Hi everyone,
I have so many .txt and .csv files. In some of them, there are records that they have more than specific delimiters and I got this message:
"Record #1219: Tool #2: Too many fields in record #57"
How to ignore the wrong records and read all the file to end?
@binuacs
No consider:
Col1,Col2
22@22.com,qwerre
44@234.com,loplopl
11@11.com,123$,%()
78@78.com,98/*-+
there is a delimiter , and col2 consists of another ,
While running the file, I got that message.

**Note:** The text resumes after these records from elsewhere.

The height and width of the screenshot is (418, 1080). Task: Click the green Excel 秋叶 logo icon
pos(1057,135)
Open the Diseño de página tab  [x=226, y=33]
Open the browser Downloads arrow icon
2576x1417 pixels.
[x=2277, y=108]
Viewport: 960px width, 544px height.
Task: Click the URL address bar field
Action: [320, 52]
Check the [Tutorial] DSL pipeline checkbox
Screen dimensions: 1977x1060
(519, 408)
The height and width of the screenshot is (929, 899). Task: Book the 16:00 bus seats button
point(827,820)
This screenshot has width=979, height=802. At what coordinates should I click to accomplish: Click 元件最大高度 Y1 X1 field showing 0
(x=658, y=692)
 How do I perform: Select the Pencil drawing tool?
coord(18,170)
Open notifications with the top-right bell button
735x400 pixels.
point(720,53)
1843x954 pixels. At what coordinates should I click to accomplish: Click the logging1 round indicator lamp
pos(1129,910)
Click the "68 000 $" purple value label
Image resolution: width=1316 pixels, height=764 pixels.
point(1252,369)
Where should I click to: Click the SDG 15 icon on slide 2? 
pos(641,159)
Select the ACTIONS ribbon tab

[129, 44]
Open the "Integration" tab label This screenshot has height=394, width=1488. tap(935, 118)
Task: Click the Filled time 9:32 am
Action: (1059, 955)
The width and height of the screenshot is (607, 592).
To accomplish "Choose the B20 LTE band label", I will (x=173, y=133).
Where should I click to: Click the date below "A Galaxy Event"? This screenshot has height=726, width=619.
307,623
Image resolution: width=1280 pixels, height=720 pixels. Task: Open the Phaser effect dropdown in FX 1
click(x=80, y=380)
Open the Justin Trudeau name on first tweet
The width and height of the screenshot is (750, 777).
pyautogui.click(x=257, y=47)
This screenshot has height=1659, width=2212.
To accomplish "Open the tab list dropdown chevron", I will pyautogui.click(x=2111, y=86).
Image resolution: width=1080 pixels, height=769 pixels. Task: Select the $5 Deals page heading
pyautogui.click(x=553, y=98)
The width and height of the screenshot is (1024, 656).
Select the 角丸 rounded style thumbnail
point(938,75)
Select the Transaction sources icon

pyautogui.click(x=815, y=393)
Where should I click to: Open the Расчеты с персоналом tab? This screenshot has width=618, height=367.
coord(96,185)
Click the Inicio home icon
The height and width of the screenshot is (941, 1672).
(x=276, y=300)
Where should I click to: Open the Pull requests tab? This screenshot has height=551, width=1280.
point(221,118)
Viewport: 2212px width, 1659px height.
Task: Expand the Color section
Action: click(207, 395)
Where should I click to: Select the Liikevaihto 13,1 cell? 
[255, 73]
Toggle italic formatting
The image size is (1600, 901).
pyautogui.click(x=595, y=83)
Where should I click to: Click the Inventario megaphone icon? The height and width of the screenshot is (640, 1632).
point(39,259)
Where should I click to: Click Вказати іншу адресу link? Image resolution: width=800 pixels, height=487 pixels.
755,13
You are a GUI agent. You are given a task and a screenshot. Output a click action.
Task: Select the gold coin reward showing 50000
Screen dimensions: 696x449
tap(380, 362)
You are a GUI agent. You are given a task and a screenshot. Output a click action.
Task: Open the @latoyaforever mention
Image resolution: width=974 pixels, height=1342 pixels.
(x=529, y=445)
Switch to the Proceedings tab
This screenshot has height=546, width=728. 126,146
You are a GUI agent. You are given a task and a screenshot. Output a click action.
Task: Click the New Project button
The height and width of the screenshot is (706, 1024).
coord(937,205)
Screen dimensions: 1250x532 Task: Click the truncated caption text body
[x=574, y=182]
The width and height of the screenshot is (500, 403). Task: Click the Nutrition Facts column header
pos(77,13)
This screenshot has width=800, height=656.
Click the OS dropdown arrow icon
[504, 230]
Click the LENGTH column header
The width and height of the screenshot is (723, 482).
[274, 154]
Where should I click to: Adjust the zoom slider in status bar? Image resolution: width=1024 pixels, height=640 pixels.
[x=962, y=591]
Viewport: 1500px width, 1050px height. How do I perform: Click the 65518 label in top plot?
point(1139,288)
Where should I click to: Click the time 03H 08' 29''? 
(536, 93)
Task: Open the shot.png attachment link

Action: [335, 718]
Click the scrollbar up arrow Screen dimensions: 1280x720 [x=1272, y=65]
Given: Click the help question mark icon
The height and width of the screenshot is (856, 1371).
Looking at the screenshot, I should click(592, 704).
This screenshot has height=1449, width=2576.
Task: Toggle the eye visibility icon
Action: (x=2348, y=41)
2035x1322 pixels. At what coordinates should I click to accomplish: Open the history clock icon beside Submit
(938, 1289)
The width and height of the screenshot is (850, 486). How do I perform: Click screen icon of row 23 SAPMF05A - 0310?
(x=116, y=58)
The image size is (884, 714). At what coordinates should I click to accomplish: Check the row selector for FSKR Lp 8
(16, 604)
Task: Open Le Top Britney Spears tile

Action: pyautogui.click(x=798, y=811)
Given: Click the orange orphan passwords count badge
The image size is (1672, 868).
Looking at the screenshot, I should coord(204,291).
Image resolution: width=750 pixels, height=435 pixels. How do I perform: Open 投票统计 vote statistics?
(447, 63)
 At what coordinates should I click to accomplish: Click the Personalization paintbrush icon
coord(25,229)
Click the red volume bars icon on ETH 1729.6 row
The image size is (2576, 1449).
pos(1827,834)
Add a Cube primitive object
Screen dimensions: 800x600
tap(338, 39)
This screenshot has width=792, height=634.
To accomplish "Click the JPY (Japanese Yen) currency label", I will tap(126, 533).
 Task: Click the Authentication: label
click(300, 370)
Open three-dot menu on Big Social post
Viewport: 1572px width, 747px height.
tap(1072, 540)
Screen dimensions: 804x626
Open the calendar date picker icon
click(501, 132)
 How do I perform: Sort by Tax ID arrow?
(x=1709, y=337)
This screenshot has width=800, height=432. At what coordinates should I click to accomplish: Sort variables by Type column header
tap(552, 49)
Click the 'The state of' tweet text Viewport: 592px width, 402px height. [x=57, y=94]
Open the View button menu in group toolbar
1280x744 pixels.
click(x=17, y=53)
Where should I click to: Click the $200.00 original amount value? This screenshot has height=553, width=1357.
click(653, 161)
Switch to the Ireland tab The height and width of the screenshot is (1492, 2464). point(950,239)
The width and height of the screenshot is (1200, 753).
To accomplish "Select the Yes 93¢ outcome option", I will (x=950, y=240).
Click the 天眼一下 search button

@Saraabdi955 use \0 as the delimiter instead of , also uncheck first row contains field names (6th option in input tool configuration). Then use text-column tool to split the records
it's not correct.
please watch the attached dataset.
what should we do when we have more than delimiters determined?
Hi @Saraabdi955
Is it because you have a comma in the password section? Using @binuacs solution you can get it to work - just restrict the Text to Columns tool to 2 columns only, leaving the extra in last column:
Your output is this:
If this isn't right i'd provide detail on how you expect the output to look
Thanks @davidskaife
it's ok but not exactly.
If there was another column after password, we couldn't do it.
Hi @Saraabdi955
Try this Regex Parse, i've tested it with an additional column after the password:
Here is the setting for the Regex:
Hi @Saraabdi955
What you have here is classic example of "Dirty Data". It's something for which there is no easy or simple fix for in any analytics platform, Alteryx, DataBricks, PowerBI, informatica, etc. The process of cleaning data can take up to 25% of a data scientist's time.
There's a reason that the Alteryx input tools throw errors and warnings if the schema of multiple files doesn't match or it a row in a csv file doesn't have the same number of delimiters as the header row. The tools were developed with the principle that it is better to exclude suspect data than to include it and have it produce erroneous results.
There are techniques that you can use to clean data, but they need to be applied on a case by case basis, by someone who has access to the entire input data. @binuacs has suggests loading all the files with no delimiters and then parsing the data. @davidskaife suggest using regex to parse some problematic data. What you need to do now is use these methods, and work your way through all the data files applying these and other methods until until you can load and parse all the data.
If you have specific questions and you can provide specific examples, please post more questions as you work your way through the data.
Dan